- _PROBLEM STATEMENT_
Copy the following entries word for word.

(Entries taken from a collection)
▼▼▼

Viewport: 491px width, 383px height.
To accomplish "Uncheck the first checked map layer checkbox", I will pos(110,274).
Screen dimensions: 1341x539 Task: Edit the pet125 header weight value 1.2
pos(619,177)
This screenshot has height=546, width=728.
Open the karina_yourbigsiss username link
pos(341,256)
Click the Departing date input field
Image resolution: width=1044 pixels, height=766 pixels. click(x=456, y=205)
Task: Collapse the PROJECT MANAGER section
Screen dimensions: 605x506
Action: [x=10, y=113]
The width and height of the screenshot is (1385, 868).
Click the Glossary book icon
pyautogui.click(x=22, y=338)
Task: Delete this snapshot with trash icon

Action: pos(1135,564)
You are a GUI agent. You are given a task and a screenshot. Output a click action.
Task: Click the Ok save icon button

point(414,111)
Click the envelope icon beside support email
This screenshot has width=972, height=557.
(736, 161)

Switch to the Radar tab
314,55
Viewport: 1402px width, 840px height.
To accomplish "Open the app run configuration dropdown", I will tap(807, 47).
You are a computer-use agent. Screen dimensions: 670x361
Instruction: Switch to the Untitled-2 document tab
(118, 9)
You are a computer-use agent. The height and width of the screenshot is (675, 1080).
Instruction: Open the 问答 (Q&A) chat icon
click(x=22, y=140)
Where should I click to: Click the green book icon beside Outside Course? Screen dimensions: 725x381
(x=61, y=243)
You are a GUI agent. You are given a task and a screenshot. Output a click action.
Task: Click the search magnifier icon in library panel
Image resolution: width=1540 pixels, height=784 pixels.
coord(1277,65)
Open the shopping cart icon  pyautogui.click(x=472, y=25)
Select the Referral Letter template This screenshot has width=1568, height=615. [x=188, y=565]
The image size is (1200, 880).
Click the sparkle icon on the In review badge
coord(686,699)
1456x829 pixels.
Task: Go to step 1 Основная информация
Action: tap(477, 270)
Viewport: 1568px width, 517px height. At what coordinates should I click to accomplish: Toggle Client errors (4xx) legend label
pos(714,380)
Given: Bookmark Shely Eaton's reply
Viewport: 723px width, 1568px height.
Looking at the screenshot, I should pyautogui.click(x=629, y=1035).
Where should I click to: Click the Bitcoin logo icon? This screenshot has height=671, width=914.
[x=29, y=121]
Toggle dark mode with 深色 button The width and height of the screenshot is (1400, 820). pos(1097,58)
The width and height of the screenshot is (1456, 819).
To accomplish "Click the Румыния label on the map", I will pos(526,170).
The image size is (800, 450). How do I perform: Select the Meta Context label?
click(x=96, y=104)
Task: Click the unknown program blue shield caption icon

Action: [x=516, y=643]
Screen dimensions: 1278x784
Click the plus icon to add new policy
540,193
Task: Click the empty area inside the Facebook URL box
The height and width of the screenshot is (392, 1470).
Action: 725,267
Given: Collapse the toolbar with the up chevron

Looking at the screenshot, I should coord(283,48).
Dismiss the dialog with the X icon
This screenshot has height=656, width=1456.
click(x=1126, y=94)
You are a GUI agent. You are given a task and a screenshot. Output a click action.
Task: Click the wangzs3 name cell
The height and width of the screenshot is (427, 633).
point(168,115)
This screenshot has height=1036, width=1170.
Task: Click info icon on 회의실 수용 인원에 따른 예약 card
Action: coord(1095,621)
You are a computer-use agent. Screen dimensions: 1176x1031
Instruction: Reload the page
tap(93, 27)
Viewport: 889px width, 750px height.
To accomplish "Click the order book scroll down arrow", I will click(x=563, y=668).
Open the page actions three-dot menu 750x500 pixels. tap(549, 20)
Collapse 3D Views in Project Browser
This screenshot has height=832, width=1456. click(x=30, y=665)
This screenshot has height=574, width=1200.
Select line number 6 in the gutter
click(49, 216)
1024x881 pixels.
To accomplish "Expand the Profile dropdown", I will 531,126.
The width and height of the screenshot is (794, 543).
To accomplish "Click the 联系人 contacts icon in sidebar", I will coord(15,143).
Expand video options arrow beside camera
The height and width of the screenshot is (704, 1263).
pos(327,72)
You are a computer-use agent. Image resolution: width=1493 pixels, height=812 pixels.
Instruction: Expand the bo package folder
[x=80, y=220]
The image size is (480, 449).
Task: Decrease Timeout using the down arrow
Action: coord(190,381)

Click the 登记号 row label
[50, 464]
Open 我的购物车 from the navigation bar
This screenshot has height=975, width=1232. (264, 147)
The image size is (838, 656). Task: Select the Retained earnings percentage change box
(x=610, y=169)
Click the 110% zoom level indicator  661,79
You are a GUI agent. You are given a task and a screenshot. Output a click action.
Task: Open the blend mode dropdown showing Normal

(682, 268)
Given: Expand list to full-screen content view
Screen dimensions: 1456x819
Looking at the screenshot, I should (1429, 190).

▲▲▲

- _THE SOLUTION_
Viewport: 491px width, 383px height.
To accomplish "Uncheck the first checked map layer checkbox", I will pos(110,274).
Screen dimensions: 1341x539 Task: Edit the pet125 header weight value 1.2
pos(619,177)
This screenshot has height=546, width=728.
Open the karina_yourbigsiss username link
pos(341,256)
Click the Departing date input field
Image resolution: width=1044 pixels, height=766 pixels. click(x=456, y=205)
Task: Collapse the PROJECT MANAGER section
Screen dimensions: 605x506
Action: [x=10, y=113]
The width and height of the screenshot is (1385, 868).
Click the Glossary book icon
pyautogui.click(x=22, y=338)
Task: Delete this snapshot with trash icon

Action: pos(1135,564)
You are a GUI agent. You are given a task and a screenshot. Output a click action.
Task: Click the Ok save icon button

point(414,111)
Click the envelope icon beside support email
This screenshot has width=972, height=557.
(736, 161)

Switch to the Radar tab
314,55
Viewport: 1402px width, 840px height.
To accomplish "Open the app run configuration dropdown", I will tap(807, 47).
You are a computer-use agent. Screen dimensions: 670x361
Instruction: Switch to the Untitled-2 document tab
(118, 9)
You are a computer-use agent. The height and width of the screenshot is (675, 1080).
Instruction: Open the 问答 (Q&A) chat icon
click(x=22, y=140)
Where should I click to: Click the green book icon beside Outside Course? Screen dimensions: 725x381
(x=61, y=243)
You are a GUI agent. You are given a task and a screenshot. Output a click action.
Task: Click the search magnifier icon in library panel
Image resolution: width=1540 pixels, height=784 pixels.
coord(1277,65)
Open the shopping cart icon  pyautogui.click(x=472, y=25)
Select the Referral Letter template This screenshot has width=1568, height=615. [x=188, y=565]
The image size is (1200, 880).
Click the sparkle icon on the In review badge
coord(686,699)
1456x829 pixels.
Task: Go to step 1 Основная информация
Action: tap(477, 270)
Viewport: 1568px width, 517px height. At what coordinates should I click to accomplish: Toggle Client errors (4xx) legend label
pos(714,380)
Given: Bookmark Shely Eaton's reply
Viewport: 723px width, 1568px height.
Looking at the screenshot, I should pyautogui.click(x=629, y=1035).
Where should I click to: Click the Bitcoin logo icon? This screenshot has height=671, width=914.
[x=29, y=121]
Toggle dark mode with 深色 button The width and height of the screenshot is (1400, 820). pos(1097,58)
The width and height of the screenshot is (1456, 819).
To accomplish "Click the Румыния label on the map", I will pos(526,170).
The image size is (800, 450). How do I perform: Select the Meta Context label?
click(x=96, y=104)
Task: Click the unknown program blue shield caption icon

Action: [x=516, y=643]
Screen dimensions: 1278x784
Click the plus icon to add new policy
540,193
Task: Click the empty area inside the Facebook URL box
The height and width of the screenshot is (392, 1470).
Action: 725,267
Given: Collapse the toolbar with the up chevron

Looking at the screenshot, I should coord(283,48).
Dismiss the dialog with the X icon
This screenshot has height=656, width=1456.
click(x=1126, y=94)
You are a GUI agent. You are given a task and a screenshot. Output a click action.
Task: Click the wangzs3 name cell
The height and width of the screenshot is (427, 633).
point(168,115)
This screenshot has height=1036, width=1170.
Task: Click info icon on 회의실 수용 인원에 따른 예약 card
Action: coord(1095,621)
You are a computer-use agent. Screen dimensions: 1176x1031
Instruction: Reload the page
tap(93, 27)
Viewport: 889px width, 750px height.
To accomplish "Click the order book scroll down arrow", I will click(x=563, y=668).
Open the page actions three-dot menu 750x500 pixels. tap(549, 20)
Collapse 3D Views in Project Browser
This screenshot has height=832, width=1456. click(x=30, y=665)
This screenshot has height=574, width=1200.
Select line number 6 in the gutter
click(49, 216)
1024x881 pixels.
To accomplish "Expand the Profile dropdown", I will 531,126.
The width and height of the screenshot is (794, 543).
To accomplish "Click the 联系人 contacts icon in sidebar", I will coord(15,143).
Expand video options arrow beside camera
The height and width of the screenshot is (704, 1263).
pos(327,72)
You are a computer-use agent. Image resolution: width=1493 pixels, height=812 pixels.
Instruction: Expand the bo package folder
[x=80, y=220]
The image size is (480, 449).
Task: Decrease Timeout using the down arrow
Action: coord(190,381)

Click the 登记号 row label
[50, 464]
Open 我的购物车 from the navigation bar
This screenshot has height=975, width=1232. (264, 147)
The image size is (838, 656). Task: Select the Retained earnings percentage change box
(x=610, y=169)
Click the 110% zoom level indicator  661,79
You are a GUI agent. You are given a task and a screenshot. Output a click action.
Task: Open the blend mode dropdown showing Normal

(682, 268)
Given: Expand list to full-screen content view
Screen dimensions: 1456x819
Looking at the screenshot, I should (1429, 190).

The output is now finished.